Gary Vaynerchuk bets on analog revival: drive-ins, vinyl, and physical retail as the counterweight to AI
Key Points
- Gary Vaynerchuk is investing in physical experiences—vinyl, drive-ins, pickleball, alternative sports—as a hedge against AI saturation, arguing extreme digitalization creates equal demand for tangible, non-disrupted venues.
- Vaynerchuk claims 93 cents of every Fortune 500 marketing dollar is wasted on upper-funnel guesswork, prescribing brands allocate 20% of budgets to organic social content as a pre-spending filter.

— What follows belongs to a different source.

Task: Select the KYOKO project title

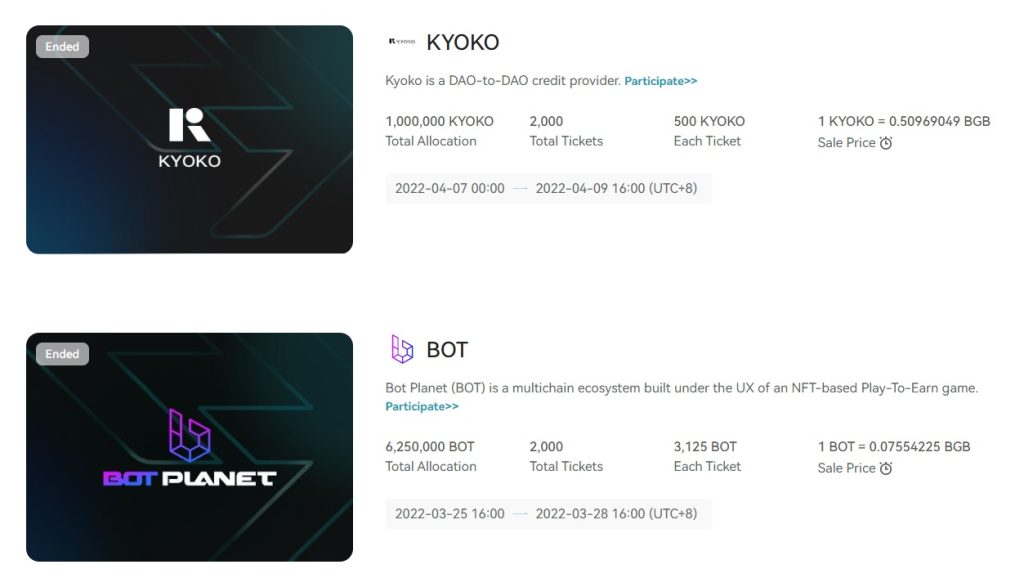Action: tap(462, 42)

- Live social commerce is poised to hit $1 trillion GMV in China by 2026, with TikTok Shop already performing in the US and Meta expected to move aggressively into the category.
Summary
Read full transcript →Gary Vaynerchuk: The analog counter-wave
Gary Vaynerchuk's central argument is that extreme AI acceleration doesn't just digitize everything — it creates an equally extreme pull in the opposite direction. He calls it a barbell: the more AI dominates digital life, the more valuable physical, tangible experiences become.
“Everybody who's watching is highly invested in big companies that spend a lot of money on marketing. Your marketing department is wasting 93 cents of every dollar they spend. Every Fortune 5,000 company is still doing guessing on the upper funnel, sponsorships, ridiculous shit — when the mid funnel ate up the whole world. I think extreme AI is creating extreme analog. I really do think it's a barbell.”

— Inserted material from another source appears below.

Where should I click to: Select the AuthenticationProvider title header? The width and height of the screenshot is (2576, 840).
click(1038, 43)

Vinyl, drive-ins, and physical retail
Vinyl sales crossing $1 billion in a calendar year — and up roughly 10% in 2025, with sales now larger than CDs — is the data point Vaynerchuk reaches for first. He reads it as three overlapping forces: decorative appeal, collectibles culture, and a subconscious consumer push against total digitalization. The pattern he describes is familiar: Brooklyn early adopters, Manhattan followers, then national diffusion.
His investable thesis runs well beyond vinyl. He's been putting money into pickleball, Padel, three-on-three basketball (Unrivaled), the Wiffle Ball League, the Sailing League, and Slam Ball — alternative sports he argues are immune to AI disruption and benefit from the same decentralized distribution infrastructure that's replaced the old gatekeepers. He's also pushing his restaurant partners toward phone-check-in dining and communal seating.

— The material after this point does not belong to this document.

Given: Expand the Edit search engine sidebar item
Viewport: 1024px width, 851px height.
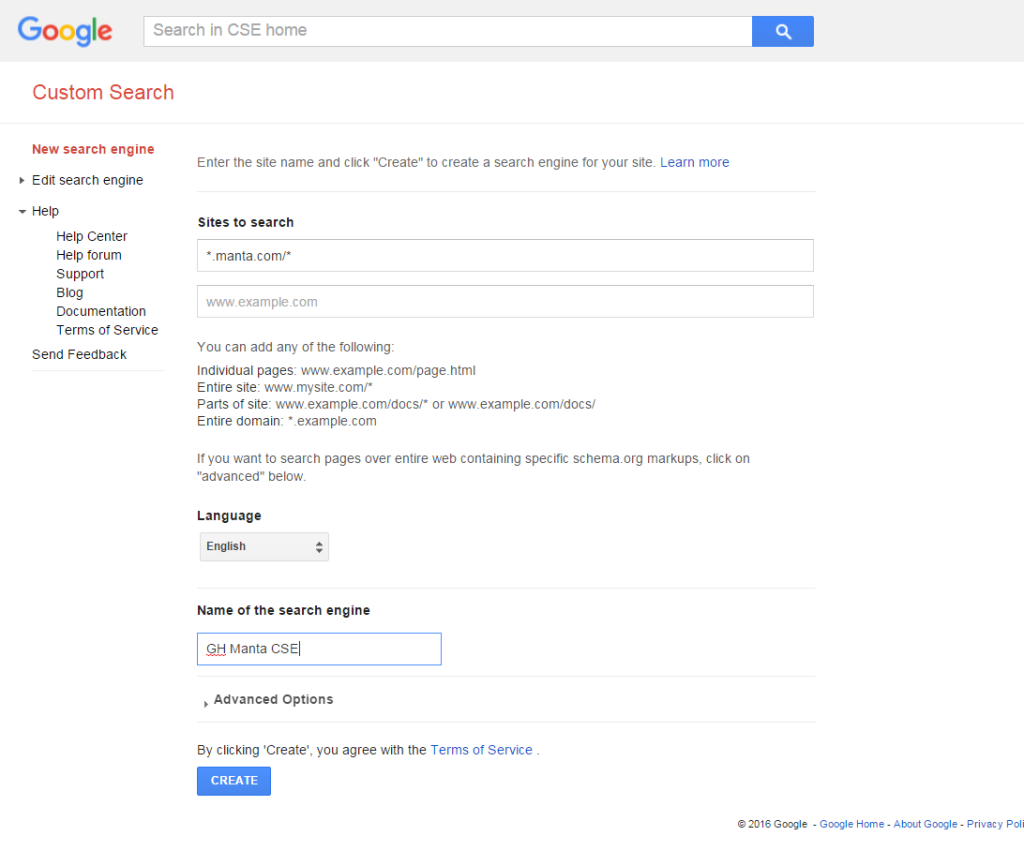Looking at the screenshot, I should click(x=87, y=180).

The drive-in movie theater gets the most developed pitch. He sketches a roll-up of 39 locations, built and operated with AI on the back end for customer service and operations, then eventually showing AI-generated original films through its own physical distribution network. The analog venue as the distribution layer for AI-native content.
Marketing budgets and the mid-funnel
His claim about Fortune 500 marketing is direct: 93 cents of every dollar is wasted. The argument is that brands are still allocating budgets toward upper-funnel guesswork — sponsorships, big campaigns — and outdated lower-funnel AB testing, while the mid-funnel (organic social content, the "TikTokification" of attention) has consumed the entire market. His prescription is that companies should be spending 20% of their total marketing budget on organic social production, using organic performance as the filter before committing media dollars to any creative.
Live commerce
He flags this as the most underestimated near-term commercial shift. China is on track for $1 trillion in GMV through live social shopping in 2026. TikTok Shop is generating real numbers in the US already, and he expects Meta to move aggressively, which will pull YouTube along. He argues TikTok Shop doesn't need subsidizing — it works on merit — and the ownership transition hasn't changed his read on the platform.
The broader frame
Vaynerchuk's bet is that humans consistently self-correct in ways that markets underestimate. The entrepreneur who was scrappy enough to find a friend for product photography before AI democratized it will redeploy that scrappiness somewhere else. The photographer who feels threatened by AI image generation may find more demand, not less, precisely because authenticity becomes scarcer. He doesn't frame this as nostalgia — he frames it as the next arbitrage.